What might be an approach to prevent this from happening, given the legal system we have? I heard a provocative Speaking of Faith episode from a few years ago, Reflections on the Death Penalty in America, in which a guest said that we must look into laws that maintain the dignity of humans. This can be easily extended to the environment. Rather than have a legalistic framework that is full of loopholes, why not have a legal framework that is inherently holistic and inherently proactive. Given the arguments made for and against even well-worded laws, why not have debates on the heart of the problems?

Sunday, February 6, 2011

On the deficiencies of the law

I continue to seek to motivate individual action. Yesterday, I came across the notion of proactive law, which is a growing school of thought, particularly in the European Union. Proactive law is "a future-oriented approach where the goal is to promote what is desirable and ex ante maximise opportunities while minimising problems and risks." This philosophy of law has, it seems, primarily been applied to creating a better business environment for people, such that "an optimal mix of regulatory means...best promote(s) societal objectives..." But it may not be terribly difficult to think about proactive law in the context of environmental law - given that we know there are environmental problems created by the way society functions, we may be able to pass enforceable legislation such that environmental harm is minimised through future societal actions. (There are of course issues with developing a dialogue with nature itself, unless people try to represent the views of nature.) Most environmental laws have been retrospective, setting legal boundaries of action because of past environmental harm. However, these laws do potentially grant authority to regulate future behaviour of people and businesses, just like the Clean Air Act (first adopted in 1970) was judged to be applicable to regulate greenhouse gas emissions a couple of years ago.

There seems to be an inherent contradiction between future-oriented law and the way humans have been behaving so far, because humans will likely continue to behave in the same way in the future. But with our behaviour, we have created over the past few hundred years a society whose understanding of its actions cannot be fully comprehended right now, and may never be.
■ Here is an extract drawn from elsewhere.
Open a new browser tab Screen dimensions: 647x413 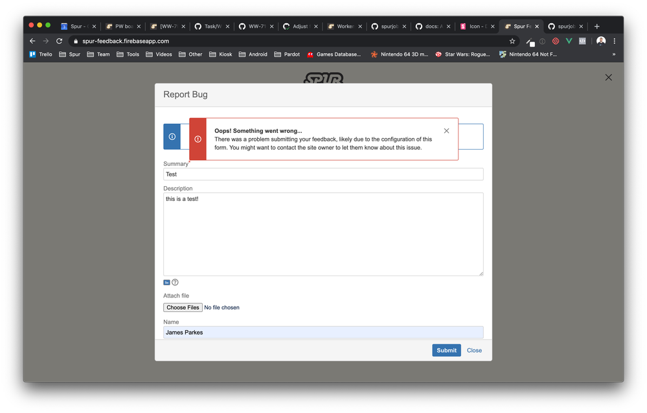[x=596, y=27]
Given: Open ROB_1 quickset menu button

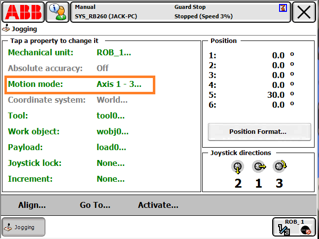Looking at the screenshot, I should [x=294, y=227].
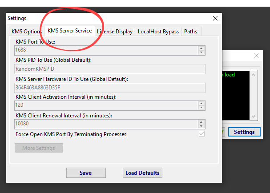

For example, what does it mean for our human relationships that we now have new forms communication that inherently limit time with other people? Such a question is hard to wrap our minds around, and we will not know the full consequences of such a change in momentum until many years have gone by. So how might we be able to create laws that bind us to a desired future outcome? Furthermore, the interesting thing about law is that it is made in the context of its time, given our sensibility of the issues facing us - the US Constitution was drafted in the late 18th century, and many of us know that there are significant issues surrounding the interpretation and validity of the Second Amendment today, which was adopted in 1791.

I write about this, because as I mentioned previously, the sentiments behind the law come out of the weaving of our collective moralities - in the end, the law may lose the force that a few of us might want it to have. But it is clear that personal actions now, in the present, can guarantee that at least our individual exoneration from the behaviour that may degrade the environment or trample on social justice now and in the future. We may never understand the outcomes of our actions given the complex web of interconnectedness today, but choosing not to participate in such behaviour guarantees that at least for us, such proactive law is superfluous and unnecessary.